(Entries taken from a collection)

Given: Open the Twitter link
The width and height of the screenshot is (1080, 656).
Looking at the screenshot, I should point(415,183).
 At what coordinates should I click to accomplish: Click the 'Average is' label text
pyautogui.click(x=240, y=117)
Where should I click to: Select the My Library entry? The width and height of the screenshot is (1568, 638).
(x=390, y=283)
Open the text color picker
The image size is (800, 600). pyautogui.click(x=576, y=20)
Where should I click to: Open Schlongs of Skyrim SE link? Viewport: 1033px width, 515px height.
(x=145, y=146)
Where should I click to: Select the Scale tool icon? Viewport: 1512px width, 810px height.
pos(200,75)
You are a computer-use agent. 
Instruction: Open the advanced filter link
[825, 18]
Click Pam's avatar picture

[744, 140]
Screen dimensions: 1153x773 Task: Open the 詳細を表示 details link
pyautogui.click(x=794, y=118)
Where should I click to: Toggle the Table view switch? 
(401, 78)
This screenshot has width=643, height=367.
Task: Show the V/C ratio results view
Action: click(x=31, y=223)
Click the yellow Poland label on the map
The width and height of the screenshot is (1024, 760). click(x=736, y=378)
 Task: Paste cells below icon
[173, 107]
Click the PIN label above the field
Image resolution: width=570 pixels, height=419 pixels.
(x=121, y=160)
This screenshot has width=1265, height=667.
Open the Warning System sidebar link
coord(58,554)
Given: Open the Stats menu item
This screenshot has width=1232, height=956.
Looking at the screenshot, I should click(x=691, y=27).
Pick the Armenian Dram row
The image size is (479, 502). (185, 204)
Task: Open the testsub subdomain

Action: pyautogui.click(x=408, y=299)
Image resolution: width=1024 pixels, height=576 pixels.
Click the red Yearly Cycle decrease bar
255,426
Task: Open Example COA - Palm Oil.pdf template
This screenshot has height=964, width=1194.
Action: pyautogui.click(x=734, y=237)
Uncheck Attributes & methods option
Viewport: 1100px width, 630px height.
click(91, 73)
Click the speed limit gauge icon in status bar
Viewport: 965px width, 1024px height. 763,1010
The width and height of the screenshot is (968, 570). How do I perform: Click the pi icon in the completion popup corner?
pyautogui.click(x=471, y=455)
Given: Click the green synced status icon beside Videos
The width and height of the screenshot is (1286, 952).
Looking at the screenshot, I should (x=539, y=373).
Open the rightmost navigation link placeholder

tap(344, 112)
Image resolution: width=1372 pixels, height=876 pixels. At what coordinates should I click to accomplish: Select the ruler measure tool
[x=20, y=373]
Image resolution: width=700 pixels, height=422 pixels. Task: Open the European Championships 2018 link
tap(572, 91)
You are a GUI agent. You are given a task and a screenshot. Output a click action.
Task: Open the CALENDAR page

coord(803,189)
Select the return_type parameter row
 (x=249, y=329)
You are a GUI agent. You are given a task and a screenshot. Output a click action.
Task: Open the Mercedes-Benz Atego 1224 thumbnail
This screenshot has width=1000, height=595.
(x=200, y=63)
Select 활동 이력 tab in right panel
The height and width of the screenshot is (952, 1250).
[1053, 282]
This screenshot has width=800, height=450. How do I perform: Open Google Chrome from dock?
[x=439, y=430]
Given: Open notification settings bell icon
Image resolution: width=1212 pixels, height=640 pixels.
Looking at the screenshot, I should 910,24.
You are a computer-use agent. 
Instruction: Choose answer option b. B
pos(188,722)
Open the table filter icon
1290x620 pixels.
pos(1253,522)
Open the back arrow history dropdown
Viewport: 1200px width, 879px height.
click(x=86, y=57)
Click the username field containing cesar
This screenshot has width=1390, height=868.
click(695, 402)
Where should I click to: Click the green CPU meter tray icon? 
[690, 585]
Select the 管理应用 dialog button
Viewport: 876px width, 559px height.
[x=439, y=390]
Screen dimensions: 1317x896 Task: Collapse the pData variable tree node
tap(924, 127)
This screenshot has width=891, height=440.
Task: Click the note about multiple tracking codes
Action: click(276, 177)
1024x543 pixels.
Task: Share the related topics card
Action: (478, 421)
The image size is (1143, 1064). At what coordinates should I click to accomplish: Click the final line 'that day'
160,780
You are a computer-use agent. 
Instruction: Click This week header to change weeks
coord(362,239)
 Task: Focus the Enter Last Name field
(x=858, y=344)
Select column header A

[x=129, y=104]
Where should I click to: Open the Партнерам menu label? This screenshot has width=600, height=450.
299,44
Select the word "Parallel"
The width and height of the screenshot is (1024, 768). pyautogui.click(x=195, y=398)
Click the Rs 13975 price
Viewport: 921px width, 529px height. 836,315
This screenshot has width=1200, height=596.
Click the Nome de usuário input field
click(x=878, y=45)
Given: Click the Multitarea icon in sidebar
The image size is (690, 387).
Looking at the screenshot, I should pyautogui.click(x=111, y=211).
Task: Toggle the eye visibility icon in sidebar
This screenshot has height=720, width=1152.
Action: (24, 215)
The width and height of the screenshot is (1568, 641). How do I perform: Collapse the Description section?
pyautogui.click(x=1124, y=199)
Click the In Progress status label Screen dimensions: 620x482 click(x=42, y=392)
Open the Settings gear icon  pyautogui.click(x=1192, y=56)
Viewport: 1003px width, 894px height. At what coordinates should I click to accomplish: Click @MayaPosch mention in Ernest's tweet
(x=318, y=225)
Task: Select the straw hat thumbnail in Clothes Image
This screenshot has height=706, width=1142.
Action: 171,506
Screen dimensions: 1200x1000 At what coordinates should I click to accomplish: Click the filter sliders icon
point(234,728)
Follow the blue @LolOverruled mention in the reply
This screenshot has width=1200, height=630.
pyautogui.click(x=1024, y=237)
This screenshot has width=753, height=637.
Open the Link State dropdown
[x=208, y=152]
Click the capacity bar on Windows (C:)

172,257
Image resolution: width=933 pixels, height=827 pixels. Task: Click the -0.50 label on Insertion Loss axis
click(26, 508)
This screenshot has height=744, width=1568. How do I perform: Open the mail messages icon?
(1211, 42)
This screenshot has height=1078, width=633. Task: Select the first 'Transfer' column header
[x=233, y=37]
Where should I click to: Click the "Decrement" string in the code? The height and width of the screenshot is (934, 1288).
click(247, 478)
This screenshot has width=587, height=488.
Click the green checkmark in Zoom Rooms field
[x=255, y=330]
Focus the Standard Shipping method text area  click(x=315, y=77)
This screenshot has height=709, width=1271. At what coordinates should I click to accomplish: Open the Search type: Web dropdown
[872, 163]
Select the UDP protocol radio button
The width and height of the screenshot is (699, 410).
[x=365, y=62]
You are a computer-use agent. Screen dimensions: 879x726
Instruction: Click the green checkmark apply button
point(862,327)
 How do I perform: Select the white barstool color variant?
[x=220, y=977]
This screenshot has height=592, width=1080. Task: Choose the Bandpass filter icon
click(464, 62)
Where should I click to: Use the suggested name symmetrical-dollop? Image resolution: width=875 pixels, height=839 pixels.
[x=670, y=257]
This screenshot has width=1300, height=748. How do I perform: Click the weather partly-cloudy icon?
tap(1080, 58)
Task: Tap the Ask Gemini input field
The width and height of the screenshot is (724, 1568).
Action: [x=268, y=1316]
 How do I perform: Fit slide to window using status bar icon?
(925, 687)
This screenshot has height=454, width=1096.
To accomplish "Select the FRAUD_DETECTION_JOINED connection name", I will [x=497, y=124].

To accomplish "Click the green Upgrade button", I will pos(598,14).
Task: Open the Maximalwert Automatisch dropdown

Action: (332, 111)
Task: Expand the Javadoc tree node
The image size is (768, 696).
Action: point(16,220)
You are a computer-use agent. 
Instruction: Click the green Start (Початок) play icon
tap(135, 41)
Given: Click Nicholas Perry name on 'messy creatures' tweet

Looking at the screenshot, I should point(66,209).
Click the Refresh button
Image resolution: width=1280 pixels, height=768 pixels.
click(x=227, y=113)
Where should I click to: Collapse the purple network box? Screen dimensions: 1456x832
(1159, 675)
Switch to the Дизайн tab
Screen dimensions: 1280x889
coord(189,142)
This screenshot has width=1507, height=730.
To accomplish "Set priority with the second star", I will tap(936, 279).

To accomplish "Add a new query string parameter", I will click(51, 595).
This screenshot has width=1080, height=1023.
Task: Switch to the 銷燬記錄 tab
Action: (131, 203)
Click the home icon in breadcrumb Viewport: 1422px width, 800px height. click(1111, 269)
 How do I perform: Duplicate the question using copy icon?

Work task »
What lines above contain the word "thumbnail"? Return each such line.

Task output »
Task: Open the Mercedes-Benz Atego 1224 thumbnail
Task: Select the straw hat thumbnail in Clothes Image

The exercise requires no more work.